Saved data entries
-------------------------
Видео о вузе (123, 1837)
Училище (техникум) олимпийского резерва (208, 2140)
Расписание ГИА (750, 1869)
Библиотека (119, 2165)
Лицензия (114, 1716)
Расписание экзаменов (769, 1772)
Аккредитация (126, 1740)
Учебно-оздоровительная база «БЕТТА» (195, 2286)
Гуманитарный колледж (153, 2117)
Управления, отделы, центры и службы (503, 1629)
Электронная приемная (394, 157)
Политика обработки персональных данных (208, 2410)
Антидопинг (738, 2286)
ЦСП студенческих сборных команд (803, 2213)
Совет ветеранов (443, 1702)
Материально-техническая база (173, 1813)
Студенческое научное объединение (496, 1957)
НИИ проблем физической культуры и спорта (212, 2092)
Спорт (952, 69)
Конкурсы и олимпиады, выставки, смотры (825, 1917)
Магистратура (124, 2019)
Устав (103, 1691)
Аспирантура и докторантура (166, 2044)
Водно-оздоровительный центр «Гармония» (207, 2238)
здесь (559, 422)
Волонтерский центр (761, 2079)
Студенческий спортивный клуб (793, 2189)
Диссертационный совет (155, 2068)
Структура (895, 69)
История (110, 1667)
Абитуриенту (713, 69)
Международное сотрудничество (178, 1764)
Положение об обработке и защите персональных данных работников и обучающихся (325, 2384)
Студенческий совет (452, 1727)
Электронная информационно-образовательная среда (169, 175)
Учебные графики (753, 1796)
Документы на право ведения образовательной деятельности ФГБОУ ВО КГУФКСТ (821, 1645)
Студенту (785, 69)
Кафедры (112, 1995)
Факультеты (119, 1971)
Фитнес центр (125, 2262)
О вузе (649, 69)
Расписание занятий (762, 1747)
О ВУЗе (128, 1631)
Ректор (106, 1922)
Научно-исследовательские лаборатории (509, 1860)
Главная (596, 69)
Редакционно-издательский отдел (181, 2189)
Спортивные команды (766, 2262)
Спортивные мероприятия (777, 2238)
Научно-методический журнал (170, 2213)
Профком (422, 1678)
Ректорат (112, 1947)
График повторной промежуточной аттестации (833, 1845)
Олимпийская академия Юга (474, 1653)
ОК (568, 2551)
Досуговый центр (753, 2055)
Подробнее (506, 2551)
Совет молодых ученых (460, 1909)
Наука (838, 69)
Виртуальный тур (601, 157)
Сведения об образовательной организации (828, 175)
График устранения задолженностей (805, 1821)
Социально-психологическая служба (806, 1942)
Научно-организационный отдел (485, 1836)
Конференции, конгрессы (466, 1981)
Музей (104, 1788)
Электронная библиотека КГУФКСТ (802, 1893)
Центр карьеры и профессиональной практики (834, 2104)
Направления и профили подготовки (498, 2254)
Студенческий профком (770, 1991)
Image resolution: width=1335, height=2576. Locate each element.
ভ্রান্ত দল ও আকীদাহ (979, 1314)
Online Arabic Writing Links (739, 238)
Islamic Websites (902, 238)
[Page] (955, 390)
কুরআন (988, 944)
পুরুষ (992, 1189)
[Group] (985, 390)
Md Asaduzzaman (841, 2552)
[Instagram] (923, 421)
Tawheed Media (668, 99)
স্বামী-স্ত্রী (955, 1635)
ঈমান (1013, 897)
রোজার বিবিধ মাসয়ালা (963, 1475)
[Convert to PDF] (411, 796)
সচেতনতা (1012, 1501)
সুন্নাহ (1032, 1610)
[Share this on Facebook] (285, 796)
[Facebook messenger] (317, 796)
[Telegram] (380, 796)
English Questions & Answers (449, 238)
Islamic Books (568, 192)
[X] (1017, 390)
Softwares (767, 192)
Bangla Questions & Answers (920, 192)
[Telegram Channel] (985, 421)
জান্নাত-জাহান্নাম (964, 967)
-------------------------
→ **DIRECTIONS FOR THIS TASK**
Within the data above, pick out all lines holding the word "Студенческий".

→ **EXPECTED ANSWER**
Студенческий спортивный клуб (793, 2189)
Студенческий совет (452, 1727)
Студенческий профком (770, 1991)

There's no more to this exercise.